The Use of ATS Surveillance Data in the Provision of Non-Surveillance Services

  • Home 2016 The Use of ATS Surveillance Da....

The Use of ATS Surveillance Data in the Provision of Non-Surveillance Services

55TH ANNUAL CONFERENCE, Las Vegas, USA, 14-18 March 2016

WP No. 312

The Use of ATS Surveillance Data in the Provision of Non-Surveillance Services

Presented by PLC

Summary

This working paper studies the situation where a controller is provided with surveillance data but is not authorised to provide a surveillance service. The paper compares ICAO SARPs to practical applications and recommends policy requiring publication of defined rules on the use of surveillance data.

Introduction

1.1.  Surveillance data is provided to controller work positions for several reasons. Most commonly for the provision of air traffic control (ATC) services provided by a suitably qualified surveillance controller.

1.2.  Surveillance data is also used as an assistance tool in the provision of services such as Aerodrome Control, Procedural Control and Flight Information. In applications such as these, it is quite likely that the controller or operator providing the service is not qualified to provide surveillance based control services.

1.3.  At the previous IFATCA Conference in Sofia, a working paper (54th IFATCA Conference Agenda Item C6.6 “The Provision of Surveillance Approach and Aerodrome Control Services as a Combined Function” (Presented by PLC)) was presented relating to controllers performing approach and aerodrome control in a combined function. Following on from that, the request for this paper was made in response to the situation where a controller is provided with surveillance data to assist with provisions of non-surveillance services. In the absence of a clearly defined rule set, confusion exists for some controllers as to the extent at which the information can be used for and their responsibility to act on the information displayed.

__To do__
(1) Reproduce the working paper on ATS surveillance data verbatim, from "1.3.  At the" up to and including "the information displayed.".
(2) Extend the working paper on ATS surveillance data, picking up immediately after its final sentence.

__Material__
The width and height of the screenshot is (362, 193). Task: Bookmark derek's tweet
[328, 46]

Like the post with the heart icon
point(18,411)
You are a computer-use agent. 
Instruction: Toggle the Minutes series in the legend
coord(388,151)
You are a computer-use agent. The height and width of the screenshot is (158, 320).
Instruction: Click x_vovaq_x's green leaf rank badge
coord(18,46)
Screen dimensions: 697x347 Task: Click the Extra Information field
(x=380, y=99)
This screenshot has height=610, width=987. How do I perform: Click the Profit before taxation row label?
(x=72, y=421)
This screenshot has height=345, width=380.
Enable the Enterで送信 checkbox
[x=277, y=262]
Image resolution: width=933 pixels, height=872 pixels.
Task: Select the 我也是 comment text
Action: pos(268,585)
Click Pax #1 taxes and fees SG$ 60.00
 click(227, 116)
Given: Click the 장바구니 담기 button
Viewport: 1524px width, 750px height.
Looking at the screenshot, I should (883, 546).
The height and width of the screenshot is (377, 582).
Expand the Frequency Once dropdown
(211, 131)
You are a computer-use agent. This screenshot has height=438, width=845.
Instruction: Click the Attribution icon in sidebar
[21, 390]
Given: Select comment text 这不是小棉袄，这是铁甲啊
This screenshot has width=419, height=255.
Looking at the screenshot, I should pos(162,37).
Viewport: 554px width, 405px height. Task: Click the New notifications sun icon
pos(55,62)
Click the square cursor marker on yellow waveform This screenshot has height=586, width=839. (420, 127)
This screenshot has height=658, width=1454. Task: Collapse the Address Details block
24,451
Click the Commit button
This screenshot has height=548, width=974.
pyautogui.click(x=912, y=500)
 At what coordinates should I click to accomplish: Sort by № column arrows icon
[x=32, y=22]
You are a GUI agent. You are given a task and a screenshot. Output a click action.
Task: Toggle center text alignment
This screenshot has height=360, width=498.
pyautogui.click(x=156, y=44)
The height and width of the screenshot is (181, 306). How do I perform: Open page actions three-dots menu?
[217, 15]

__Answers in order__
(1)
1.3.  At the previous IFATCA Conference in Sofia, a working paper (54th IFATCA Conference Agenda Item C6.6 “The Provision of Surveillance Approach and Aerodrome Control Services as a Combined Function” (Presented by PLC)) was presented relating to controllers performing approach and aerodrome control in a combined function. Following on from that, the request for this paper was made in response to the situation where a controller is provided with surveillance data to assist with provisions of non-surveillance services. In the absence of a clearly defined rule set, confusion exists for some controllers as to the extent at which the information can be used for and their responsibility to act on the information displayed.

(2)
1.4.  Guidance from ICAO is available on the use of surveillance data and will be presented along with practical examples of how different Air Navigation Service Providers (ANSPs) are applying the ICAO requirements and how they are defining it for their controllers.

1.5.  The paper will also look at liability and safety concerns that arise from the lack of clear understanding of service provision as well as potential distraction and workload issues arising from additional information that may not enhance the service being provided.

Discussion

2.1. ICAO Documentation

2.1.1. ICAO has established Standards and Recommended Practices (SARPS) for licensing of Air Traffic Controllers.

Annex 1 – Personnel licensing defines the following Air Traffic Controller ratings:

4.5 Air traffic controller ratings

Air traffic controller ratings shall comprise the following categories:

a) aerodrome control rating;

b) approach control procedural rating;

c) approach control surveillance rating;

d) approach precision radar control rating;

e) area control procedural rating; and

f) area control surveillance rating.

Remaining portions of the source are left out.